ID & Amount Isolation
Ensuring clear differentiation between token IDs and fractional amounts is central to this design. This non-overlapping design principle means that no input should be ambiguously interpreted as both an ID and an amount. We won’t dive into implementation guidelines, but implementations may achieve this through various means, such as validating ownership for ID inputs or reserving specific ranges for token IDs.
This approach ensures that logic in “overlapping” interfaces is similarly isolated, such that the chance of an unexpected outcome is minimized.
Events
The overlap of event signatures between the ERC-20 and ERC-721 standards presents a challenge for backward compatibility in our fractional NFT standard. Various approaches have been explored, including aligning with a single standard’s events or introducing unique events with distinct parameter indexing to resolve conflicts.
We feel that when moving towards standardization, ensuring events are properly descriptive and isolated is the ideal solution despite introducing complexity for indexing software. As a result, we adhere to traditional transfer and approval event definitions, though distinguish these events by the Fractional
or NonFungible
prefixes.
Transfers
In a standard ERC-7651 transfer, value can be transferred by specifying either a fractional amount or a specific NFT ID.
NFT ID Transfers: Transferring by NFT ID is straightforward. The specified NFT, along with its entire associated fractional value (equivalent to 10 ** decimals()), is transferred from the sender to the recipient.
Fractional Amount Transfers: Transferring fractional amounts introduces complexity in managing NFT allocations. There are three main scenarios:
- No change in whole token balance: If the transfer does not change the overall balance of either party, NFT allocations remain unchanged.
- Sender’s whole token balance decreases: If the sender’s overall balance decreases below the nearest whole number, a proportionate number of NFTs must be removed from their holdings.
- Receiver’s whole token balance increases: Conversely, if the receiver’s overall balance increases above the nearest whole number, their NFT holdings must be proportionately increased.
While ERC-7651 provides a broad framework for fractional NFTs, it does not prescribe specific methods for handling these scenarios. Common practices include monotonically minting or burning tokens to reflect changes, or tracking NFT ownership with a stack or queue during transfers of fractional amounts.

(Items in a dataset)
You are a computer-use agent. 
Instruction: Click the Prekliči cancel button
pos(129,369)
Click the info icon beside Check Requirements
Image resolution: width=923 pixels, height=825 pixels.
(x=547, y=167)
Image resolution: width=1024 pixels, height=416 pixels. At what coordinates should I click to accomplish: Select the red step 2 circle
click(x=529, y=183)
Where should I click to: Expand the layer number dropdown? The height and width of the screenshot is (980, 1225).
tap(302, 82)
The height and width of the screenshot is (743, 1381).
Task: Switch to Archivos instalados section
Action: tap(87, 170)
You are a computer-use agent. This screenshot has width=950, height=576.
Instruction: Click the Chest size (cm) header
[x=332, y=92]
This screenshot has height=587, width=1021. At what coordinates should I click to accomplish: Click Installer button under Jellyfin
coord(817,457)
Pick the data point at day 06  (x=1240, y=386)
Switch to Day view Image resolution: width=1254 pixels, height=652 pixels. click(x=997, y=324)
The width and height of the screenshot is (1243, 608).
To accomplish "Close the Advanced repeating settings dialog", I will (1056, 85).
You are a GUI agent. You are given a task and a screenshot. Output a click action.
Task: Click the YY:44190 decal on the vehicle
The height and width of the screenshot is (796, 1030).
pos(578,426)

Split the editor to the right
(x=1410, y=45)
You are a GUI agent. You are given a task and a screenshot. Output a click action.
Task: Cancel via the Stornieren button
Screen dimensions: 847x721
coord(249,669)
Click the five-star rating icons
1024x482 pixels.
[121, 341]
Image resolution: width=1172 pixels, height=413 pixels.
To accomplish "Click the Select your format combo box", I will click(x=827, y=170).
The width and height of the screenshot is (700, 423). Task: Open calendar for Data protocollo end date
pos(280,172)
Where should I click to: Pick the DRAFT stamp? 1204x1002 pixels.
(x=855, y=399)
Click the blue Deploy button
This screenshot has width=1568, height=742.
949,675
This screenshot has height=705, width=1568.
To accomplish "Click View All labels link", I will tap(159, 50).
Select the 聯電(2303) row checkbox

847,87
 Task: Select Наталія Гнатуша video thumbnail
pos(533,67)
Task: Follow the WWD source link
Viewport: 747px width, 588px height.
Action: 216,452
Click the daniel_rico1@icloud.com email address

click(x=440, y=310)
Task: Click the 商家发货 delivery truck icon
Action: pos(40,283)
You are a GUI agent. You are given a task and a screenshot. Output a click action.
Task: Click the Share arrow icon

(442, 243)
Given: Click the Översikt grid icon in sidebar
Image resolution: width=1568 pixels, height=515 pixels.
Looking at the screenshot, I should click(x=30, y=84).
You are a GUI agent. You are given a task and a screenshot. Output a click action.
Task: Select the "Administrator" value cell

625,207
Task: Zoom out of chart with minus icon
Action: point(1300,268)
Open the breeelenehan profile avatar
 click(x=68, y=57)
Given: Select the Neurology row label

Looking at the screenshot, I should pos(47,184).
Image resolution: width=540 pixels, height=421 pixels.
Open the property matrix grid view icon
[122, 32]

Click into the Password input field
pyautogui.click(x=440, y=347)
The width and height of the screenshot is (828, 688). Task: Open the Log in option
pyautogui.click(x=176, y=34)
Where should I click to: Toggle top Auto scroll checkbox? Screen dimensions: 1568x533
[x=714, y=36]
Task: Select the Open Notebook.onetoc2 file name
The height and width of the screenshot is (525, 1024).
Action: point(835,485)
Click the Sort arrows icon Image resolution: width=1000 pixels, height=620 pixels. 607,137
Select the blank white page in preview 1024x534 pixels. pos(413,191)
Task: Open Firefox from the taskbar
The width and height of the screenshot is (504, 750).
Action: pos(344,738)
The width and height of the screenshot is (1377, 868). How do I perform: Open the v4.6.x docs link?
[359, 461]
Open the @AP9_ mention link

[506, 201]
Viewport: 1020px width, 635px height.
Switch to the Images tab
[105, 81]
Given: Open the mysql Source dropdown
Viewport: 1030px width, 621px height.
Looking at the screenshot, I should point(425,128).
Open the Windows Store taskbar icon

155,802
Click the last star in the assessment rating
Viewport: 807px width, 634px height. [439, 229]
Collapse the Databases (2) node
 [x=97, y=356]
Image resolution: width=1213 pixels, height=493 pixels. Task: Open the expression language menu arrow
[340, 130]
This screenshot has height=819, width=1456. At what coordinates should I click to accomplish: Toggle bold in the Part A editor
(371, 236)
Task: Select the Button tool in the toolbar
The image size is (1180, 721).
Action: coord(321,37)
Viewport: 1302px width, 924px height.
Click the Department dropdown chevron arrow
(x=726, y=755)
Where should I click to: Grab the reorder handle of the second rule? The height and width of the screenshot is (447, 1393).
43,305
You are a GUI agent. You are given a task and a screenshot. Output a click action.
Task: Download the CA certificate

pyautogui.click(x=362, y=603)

Your tasks:
1/ Please set down, word for word, the part of the ERC-7651 design notes between "While ERC-7651 provides" and "of fractional amounts.", inclusive.
2/ Name each scenario the ERC-7651 design notes give for fractional amount transfers.
Rely solely on the ERC-7651 design notes, not on the material.

Exercise answers:
1/
While ERC-7651 provides a broad framework for fractional NFTs, it does not prescribe specific methods for handling these scenarios. Common practices include monotonically minting or burning tokens to reflect changes, or tracking NFT ownership with a stack or queue during transfers of fractional amounts.

2/
- No change in whole token balance
- Sender’s whole token balance decreases
- Receiver’s whole token balance increases